DIANA BECK (1902–1956) WAS probably the first female neurosurgeon in the world and played a large part in establishing neurosurgery in the United Kingdom. She served as the consultant advisor in neurosurgery for the Emergency Medical Service in the southwest region during the Second World War and subsequently set up the neurosurgical unit at Frenchay Hospital in Bristol before becoming a consultant at The Middlesex Hospital in London in 1947. There, she was the first woman to be given charge of men in a consultant capacity in a major London teaching hospital. During her 31-year career, she was the only female neurosurgeon in Western Europe and the United States.

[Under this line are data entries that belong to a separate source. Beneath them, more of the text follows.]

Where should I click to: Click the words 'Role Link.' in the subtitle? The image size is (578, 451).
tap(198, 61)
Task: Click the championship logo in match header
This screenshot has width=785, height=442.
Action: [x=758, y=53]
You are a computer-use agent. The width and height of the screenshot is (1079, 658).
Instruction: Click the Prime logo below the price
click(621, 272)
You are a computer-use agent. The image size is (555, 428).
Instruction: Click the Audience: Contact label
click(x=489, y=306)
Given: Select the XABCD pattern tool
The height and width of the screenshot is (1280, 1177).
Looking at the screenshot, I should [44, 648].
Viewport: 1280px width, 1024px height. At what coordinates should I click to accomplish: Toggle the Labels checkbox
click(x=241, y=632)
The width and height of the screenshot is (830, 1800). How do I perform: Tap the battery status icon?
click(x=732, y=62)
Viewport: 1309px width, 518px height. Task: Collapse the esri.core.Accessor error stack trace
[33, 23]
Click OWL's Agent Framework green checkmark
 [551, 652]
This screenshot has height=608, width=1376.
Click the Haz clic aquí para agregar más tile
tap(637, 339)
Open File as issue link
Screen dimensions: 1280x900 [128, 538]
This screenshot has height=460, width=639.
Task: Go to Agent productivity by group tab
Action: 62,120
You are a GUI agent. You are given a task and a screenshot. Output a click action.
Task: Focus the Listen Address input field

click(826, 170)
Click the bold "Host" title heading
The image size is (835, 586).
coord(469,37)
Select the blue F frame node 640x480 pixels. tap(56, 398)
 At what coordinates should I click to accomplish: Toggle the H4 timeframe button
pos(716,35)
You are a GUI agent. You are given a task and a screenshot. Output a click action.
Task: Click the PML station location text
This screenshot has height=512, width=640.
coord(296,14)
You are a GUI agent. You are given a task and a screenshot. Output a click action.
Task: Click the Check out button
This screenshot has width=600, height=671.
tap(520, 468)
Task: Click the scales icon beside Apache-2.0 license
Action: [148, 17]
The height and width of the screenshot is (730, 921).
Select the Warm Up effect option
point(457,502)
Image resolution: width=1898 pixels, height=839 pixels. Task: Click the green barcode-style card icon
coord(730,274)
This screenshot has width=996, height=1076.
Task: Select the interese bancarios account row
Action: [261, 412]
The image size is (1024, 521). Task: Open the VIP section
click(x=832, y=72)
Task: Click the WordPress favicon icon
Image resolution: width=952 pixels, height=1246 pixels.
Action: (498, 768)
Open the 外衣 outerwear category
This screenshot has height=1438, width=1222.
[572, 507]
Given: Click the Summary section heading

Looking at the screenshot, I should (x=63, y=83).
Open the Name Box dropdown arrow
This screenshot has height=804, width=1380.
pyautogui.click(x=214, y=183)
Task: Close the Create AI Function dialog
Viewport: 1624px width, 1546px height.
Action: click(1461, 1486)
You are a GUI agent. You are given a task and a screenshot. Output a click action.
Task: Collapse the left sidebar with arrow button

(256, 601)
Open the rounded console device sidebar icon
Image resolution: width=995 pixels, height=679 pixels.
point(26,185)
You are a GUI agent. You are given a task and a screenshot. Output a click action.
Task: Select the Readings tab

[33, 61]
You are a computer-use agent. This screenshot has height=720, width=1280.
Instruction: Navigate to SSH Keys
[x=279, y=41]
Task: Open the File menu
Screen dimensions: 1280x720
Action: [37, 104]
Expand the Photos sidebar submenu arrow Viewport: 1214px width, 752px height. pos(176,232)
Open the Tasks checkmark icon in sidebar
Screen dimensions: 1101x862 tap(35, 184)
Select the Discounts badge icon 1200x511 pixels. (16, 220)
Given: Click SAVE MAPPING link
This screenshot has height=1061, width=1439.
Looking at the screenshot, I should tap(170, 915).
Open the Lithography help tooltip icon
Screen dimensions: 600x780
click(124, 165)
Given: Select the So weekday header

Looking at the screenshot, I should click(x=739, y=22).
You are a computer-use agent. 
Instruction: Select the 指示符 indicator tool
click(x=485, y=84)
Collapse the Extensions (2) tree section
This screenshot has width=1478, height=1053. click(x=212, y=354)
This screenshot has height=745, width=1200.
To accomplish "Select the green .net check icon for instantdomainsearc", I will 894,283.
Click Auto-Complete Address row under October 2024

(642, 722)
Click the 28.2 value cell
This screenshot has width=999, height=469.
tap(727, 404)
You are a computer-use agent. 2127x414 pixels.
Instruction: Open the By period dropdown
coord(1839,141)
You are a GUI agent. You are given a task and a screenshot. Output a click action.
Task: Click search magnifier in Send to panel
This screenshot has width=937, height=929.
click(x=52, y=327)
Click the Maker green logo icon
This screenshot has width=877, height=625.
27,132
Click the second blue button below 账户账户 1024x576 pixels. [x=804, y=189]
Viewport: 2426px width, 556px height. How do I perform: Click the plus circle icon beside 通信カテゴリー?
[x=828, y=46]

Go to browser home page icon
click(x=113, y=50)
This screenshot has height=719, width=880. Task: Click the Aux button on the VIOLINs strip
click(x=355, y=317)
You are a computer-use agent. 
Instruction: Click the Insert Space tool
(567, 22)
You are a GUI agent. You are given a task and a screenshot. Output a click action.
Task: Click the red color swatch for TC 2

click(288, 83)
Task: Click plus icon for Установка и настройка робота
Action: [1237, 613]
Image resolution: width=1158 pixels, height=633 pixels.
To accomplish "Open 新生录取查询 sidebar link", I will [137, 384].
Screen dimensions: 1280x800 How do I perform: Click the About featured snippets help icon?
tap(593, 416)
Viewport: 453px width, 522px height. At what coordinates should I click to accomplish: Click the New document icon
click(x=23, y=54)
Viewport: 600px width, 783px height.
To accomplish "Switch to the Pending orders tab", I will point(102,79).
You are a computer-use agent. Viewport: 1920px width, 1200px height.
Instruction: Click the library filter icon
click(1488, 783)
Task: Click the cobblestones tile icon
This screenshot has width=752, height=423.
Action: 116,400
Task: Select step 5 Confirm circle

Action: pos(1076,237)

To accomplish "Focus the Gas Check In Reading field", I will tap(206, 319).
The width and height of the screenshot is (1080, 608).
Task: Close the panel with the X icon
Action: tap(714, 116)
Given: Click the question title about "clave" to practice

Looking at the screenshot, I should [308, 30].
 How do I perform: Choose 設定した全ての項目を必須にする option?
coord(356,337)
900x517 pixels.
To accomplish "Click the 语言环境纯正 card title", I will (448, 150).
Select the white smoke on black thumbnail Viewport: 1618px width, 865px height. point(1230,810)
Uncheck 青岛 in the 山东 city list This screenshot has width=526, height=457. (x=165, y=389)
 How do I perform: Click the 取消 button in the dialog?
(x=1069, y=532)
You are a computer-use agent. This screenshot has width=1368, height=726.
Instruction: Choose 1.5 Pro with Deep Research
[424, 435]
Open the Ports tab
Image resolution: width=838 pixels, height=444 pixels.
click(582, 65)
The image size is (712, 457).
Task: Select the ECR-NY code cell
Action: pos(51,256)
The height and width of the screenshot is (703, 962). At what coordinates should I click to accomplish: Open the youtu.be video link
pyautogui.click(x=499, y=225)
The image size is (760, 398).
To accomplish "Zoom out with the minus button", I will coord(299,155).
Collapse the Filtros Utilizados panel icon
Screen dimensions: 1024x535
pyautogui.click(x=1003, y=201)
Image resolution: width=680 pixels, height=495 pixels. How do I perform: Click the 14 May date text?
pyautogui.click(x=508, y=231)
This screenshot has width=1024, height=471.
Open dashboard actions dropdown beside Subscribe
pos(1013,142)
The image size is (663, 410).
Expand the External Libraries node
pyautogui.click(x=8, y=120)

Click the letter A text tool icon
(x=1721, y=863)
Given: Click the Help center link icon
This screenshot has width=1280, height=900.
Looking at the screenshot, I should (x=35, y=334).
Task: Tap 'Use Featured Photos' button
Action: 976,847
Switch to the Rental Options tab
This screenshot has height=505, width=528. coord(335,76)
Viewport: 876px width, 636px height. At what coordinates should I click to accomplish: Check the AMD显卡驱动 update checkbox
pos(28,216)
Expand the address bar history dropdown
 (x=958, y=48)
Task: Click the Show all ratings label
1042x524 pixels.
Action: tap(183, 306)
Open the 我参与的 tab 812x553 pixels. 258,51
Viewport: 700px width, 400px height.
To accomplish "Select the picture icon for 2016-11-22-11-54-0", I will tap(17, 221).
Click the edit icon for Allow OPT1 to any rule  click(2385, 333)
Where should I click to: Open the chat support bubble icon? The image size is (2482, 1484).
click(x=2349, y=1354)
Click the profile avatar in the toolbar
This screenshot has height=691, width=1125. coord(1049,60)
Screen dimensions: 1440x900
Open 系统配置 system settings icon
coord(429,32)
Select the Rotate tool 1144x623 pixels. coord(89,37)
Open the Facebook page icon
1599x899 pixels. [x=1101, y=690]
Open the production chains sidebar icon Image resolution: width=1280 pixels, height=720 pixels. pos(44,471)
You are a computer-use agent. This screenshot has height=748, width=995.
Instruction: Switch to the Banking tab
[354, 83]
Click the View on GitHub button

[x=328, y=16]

Miss Beck came to the attention of the general public when she operated on Alan Alexander Milne in 1952. However, she was better known in neurosurgical circles for her interest in intracranial hemorrhage. In this article, some of her original research, case reports, and her seminal paper on the surgical treatment of intracerebral hemorrhage are presented. They are a stark reminder of the limited investigations available at that time.

In addition to her neurosurgical achievements, Miss Beck was a remarkable character and teacher. Her Saturday ward rounds proved so popular that they competed successfully with the students' weekend plans. In a specialty in which women continue to represent a disproportionately small percentage of the workforce, Miss Beck was one of our earliest role models.